The Leadership Friction | Edition No. 17 | June 23, 2026
The Talent Equation
Skills. Knowledge. Heart. Why Leaders Keep Solving the Wrong Problem.
Someone on your team is underperforming. You have noticed it, your peers have noticed it, and if you are being honest, it has been going on longer than you would like to admit.
The instinct is to act. Enroll them in a training program. Schedule more one-on-ones. Set a performance improvement plan in motion. These are all reasonable responses — but only if you have accurately identified what the actual problem is.
The issue is almost never as simple as “they can’t do the job.” More often, the problem lives in one of three distinct places: Skills, Knowledge, or Heart. Knowing which one you are dealing with changes everything about how you respond.
The Three-Part Talent Equation
Skills: Can They Do the Work?
Skills are the practical capability to execute the responsibilities of a role. Can this person communicate clearly? Do they have the financial acumen, technical expertise, or strategic thinking the position requires? A skills gap is the most fixable talent problem. Skills can be built through training, mentoring, and deliberate practice.
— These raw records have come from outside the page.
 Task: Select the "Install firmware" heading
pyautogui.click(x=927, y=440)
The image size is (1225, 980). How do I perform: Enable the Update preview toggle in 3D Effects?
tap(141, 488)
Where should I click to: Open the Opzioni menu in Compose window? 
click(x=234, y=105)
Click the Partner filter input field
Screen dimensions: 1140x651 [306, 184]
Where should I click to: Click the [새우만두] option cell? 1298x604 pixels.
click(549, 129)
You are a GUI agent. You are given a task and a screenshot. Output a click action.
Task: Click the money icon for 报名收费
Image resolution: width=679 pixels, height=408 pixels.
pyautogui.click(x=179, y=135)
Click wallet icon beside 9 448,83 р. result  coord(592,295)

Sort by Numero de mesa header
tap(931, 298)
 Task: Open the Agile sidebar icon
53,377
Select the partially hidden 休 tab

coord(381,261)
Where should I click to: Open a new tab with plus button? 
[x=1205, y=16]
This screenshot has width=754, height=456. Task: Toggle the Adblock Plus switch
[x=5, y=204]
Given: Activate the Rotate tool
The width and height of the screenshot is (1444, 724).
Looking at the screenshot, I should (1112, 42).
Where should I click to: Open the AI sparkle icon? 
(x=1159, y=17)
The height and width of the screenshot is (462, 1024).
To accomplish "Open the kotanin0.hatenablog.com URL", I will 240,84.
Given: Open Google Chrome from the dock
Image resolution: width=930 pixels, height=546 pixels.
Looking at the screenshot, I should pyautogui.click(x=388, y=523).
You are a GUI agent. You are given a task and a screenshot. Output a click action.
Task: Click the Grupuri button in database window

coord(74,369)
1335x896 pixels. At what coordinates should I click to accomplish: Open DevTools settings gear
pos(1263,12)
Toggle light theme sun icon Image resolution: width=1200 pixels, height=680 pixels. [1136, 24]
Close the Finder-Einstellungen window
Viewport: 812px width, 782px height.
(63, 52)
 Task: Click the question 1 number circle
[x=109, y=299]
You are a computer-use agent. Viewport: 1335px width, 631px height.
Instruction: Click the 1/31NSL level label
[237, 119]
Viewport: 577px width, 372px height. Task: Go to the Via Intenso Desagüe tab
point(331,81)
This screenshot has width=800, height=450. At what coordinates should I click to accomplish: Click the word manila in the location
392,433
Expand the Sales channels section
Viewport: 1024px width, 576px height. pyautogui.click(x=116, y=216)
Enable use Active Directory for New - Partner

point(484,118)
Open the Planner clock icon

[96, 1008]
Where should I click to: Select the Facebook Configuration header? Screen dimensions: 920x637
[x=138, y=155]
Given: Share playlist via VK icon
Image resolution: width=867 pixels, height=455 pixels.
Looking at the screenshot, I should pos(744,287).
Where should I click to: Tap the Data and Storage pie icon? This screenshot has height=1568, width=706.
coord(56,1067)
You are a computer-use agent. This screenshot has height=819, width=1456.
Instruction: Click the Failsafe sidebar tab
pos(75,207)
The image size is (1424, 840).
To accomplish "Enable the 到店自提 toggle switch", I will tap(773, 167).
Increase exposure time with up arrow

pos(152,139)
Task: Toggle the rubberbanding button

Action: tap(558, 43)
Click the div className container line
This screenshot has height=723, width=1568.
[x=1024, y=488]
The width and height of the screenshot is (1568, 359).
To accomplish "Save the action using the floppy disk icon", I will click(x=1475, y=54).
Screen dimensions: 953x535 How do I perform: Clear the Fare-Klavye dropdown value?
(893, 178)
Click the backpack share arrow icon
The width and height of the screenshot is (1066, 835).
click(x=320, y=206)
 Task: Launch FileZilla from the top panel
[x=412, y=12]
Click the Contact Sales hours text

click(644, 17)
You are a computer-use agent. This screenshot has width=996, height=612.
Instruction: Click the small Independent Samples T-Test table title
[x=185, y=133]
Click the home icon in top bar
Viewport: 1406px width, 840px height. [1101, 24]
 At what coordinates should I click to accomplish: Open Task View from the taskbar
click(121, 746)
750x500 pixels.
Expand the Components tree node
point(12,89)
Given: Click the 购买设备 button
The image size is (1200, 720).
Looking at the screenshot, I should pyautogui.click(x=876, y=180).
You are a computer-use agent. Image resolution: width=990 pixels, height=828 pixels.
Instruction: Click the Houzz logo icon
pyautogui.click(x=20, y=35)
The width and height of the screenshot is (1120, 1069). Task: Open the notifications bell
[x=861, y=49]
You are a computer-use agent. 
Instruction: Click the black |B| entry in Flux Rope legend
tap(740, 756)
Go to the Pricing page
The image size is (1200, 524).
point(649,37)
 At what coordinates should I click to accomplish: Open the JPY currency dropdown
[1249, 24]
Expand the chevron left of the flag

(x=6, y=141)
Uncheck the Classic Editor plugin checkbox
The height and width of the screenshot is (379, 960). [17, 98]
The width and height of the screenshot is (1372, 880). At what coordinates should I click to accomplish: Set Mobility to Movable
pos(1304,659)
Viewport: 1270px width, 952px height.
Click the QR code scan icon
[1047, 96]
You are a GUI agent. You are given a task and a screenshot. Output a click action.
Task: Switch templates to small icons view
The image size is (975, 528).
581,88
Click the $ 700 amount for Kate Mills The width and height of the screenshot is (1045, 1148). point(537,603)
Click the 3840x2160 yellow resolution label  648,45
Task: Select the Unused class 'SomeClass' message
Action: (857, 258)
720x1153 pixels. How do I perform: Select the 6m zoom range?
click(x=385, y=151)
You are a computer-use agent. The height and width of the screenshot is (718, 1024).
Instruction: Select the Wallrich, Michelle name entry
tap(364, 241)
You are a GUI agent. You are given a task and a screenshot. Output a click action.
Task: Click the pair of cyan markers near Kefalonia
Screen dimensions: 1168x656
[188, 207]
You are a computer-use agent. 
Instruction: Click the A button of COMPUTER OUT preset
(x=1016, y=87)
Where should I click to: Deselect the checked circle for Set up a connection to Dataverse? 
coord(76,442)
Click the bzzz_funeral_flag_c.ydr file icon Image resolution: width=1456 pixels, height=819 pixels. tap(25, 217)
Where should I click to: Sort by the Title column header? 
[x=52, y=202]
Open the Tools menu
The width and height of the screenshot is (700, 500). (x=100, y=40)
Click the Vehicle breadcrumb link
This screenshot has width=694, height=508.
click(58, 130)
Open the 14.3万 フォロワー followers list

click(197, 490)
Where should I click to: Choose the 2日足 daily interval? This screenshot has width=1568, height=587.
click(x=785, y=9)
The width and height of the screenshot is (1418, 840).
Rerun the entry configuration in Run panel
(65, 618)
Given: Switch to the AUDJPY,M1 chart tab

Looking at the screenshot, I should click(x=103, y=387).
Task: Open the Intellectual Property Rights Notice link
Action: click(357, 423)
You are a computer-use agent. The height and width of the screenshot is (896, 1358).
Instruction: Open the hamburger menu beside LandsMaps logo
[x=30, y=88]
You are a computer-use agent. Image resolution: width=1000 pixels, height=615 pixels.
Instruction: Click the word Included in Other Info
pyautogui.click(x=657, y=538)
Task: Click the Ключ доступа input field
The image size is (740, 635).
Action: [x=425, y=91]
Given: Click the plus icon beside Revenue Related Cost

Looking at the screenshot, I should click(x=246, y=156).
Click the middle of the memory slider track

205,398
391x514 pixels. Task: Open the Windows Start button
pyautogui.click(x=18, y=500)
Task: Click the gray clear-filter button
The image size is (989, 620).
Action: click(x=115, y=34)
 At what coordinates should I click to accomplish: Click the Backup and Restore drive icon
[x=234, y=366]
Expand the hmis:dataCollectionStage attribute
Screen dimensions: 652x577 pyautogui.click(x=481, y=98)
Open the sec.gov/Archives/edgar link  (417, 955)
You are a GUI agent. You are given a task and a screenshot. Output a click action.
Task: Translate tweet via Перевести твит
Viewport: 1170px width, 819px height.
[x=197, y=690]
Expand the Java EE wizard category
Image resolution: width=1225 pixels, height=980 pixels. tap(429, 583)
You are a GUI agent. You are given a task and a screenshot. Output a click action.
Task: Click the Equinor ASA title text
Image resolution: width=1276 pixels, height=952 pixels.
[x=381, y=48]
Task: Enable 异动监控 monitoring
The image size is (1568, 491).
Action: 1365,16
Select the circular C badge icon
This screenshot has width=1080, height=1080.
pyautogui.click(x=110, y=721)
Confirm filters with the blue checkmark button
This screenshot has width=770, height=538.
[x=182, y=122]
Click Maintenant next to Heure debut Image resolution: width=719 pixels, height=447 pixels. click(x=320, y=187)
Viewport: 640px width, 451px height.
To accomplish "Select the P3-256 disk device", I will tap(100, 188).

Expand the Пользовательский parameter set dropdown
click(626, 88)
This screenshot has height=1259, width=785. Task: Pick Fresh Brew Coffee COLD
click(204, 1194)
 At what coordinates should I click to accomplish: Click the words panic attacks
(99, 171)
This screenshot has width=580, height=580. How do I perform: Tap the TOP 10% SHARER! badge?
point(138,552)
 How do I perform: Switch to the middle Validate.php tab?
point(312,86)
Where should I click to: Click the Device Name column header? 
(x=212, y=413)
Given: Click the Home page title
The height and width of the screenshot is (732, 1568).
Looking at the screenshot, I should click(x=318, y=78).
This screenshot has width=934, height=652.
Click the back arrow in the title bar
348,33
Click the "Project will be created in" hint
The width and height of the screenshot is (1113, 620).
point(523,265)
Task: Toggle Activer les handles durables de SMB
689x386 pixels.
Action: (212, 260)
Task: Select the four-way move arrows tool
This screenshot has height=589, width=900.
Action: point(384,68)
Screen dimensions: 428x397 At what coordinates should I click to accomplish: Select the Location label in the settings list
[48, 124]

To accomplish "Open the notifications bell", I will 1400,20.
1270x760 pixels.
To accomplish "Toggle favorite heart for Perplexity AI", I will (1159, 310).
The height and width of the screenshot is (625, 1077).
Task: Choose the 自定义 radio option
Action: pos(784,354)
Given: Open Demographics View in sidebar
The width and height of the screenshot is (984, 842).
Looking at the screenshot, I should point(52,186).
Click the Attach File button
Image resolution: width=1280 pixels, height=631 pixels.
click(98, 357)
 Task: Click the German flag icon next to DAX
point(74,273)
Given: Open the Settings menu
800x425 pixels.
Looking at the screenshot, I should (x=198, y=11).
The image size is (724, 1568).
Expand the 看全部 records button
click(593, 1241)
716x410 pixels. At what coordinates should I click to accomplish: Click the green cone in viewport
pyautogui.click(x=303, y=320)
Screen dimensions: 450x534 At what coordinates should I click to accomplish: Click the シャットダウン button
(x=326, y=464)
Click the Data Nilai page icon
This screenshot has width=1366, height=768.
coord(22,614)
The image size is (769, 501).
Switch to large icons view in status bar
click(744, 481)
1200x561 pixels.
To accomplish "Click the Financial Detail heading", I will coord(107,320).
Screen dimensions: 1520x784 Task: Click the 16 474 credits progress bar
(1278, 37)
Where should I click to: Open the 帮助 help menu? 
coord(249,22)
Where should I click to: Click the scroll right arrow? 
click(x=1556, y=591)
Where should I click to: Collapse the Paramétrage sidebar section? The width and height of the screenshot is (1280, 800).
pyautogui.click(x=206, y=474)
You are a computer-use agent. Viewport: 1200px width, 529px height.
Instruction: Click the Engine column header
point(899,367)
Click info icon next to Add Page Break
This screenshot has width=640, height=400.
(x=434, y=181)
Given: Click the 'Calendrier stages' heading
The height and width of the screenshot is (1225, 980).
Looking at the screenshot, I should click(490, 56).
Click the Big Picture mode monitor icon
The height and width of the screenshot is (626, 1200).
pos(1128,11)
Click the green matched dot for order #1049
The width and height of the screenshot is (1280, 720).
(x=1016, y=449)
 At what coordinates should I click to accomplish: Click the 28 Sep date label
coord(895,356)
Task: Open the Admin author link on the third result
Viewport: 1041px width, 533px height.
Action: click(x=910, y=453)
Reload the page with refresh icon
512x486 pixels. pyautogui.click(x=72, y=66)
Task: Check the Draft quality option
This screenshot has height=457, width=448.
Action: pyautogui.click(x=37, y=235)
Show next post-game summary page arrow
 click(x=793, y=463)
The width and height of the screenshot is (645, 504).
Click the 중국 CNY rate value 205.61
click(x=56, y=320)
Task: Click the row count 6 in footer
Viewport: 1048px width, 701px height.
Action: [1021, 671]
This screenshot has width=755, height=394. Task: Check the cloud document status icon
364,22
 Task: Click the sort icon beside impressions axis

The red flag: a leader who sees great attitude and assumes competence will follow. Attitude matters, but it does not replace competence. Both need to be present.
Knowledge: Do They Understand the Work?
Knowledge is different from skill. Someone can have the skills to lead a team and still fail if they are not given the information they need to succeed in your specific organization. Knowledge includes industry expertise, organizational context, policies and procedures, and the business logic behind how decisions get made.
A capable person who has never been properly equipped is not a talent problem. It is a leadership and onboarding problem. This is where organizations with 50 to 200 employees often struggle most. Growth happens fast, people are promoted quickly, and institutional knowledge does not transfer the way it once did.
“A capable person who has never been properly equipped is not a talent problem. It is a leadership problem.”
Heart: Do They Want to Do the Work?
Heart is not about enthusiasm or likability. It is about ownership, integrity, accountability, coachability, and genuine alignment with the values of the organization. Heart shows up in the small things. Does this person take responsibility when something goes wrong, or do they redirect blame? Do they do what they say they will do?
The red flag is a leader who keeps trying to solve a heart issue with training. You can develop skills. You can provide knowledge. You cannot teach someone to care. Continuing to invest in development when the actual problem is commitment or integrity is one of the most common and costly mistakes in organizational leadership.
According to Gallup’s research on employee engagement, managers account for at least 70% of the variance in team engagement scores. When a leader keeps investing in the wrong intervention, it signals to the rest of the team that the standard is negotiable. Over time, high performers begin to question whether the organization holds everyone to the same bar.
Diagnose Before You Decide
| Issue | Root Cause | Right Response |
|---|---|---|
| Poor execution quality | Skills gap | Training, mentoring, coaching, practice |
| Inconsistent decisions | Knowledge gap | Education, context, clearer communication |
| Low ownership, blame-shifting | Heart gap | Coaching, accountability, or role exit |
Before you conclude someone does not belong on the team, ask these four questions in sequence: Have they been trained for this role? Do they have the context they need to make sound decisions? Have expectations been communicated clearly? After all of that, are they still not meeting the standard?
If the answer to the last question is yes, you are likely facing a heart gap. And at that point, the question shifts from “How do we fix this person?” to “Is this the right role and the right organization for this person?” That is not a harsh conclusion. It is an honest one.
The Friction Point
The friction here is not about whether someone is a good person. It is about whether they are the right person, at the right level of ownership and alignment your organization needs right now. Leaders delay this diagnosis because it is uncomfortable. But avoiding it does not protect the team member. It protects the leader from a hard conversation.
Two Moves to Make This Week
Pick one person on your team whose performance has been a concern. Before your next conversation with them, work through the three lenses: Skills, Knowledge, Heart. Write down what evidence you have for each. Be specific. Do not skip to a conclusion before you have done the diagnostic work. The intervention you plan should match the category you honestly identify, not the one that feels easiest to address.
Think about the last time you addressed a performance problem. What solution did you apply? Now ask whether that solution matched the actual root cause. If someone was struggling with ownership and you sent them to a training program, that is worth acknowledging. It does not mean you failed. It means now you have a more precise framework. Use it going forward.
The friction is where growth lives.
Amy K. Nunn
Leadership Strategist working with CEOs and leadership teams to align their people, communication, and systems.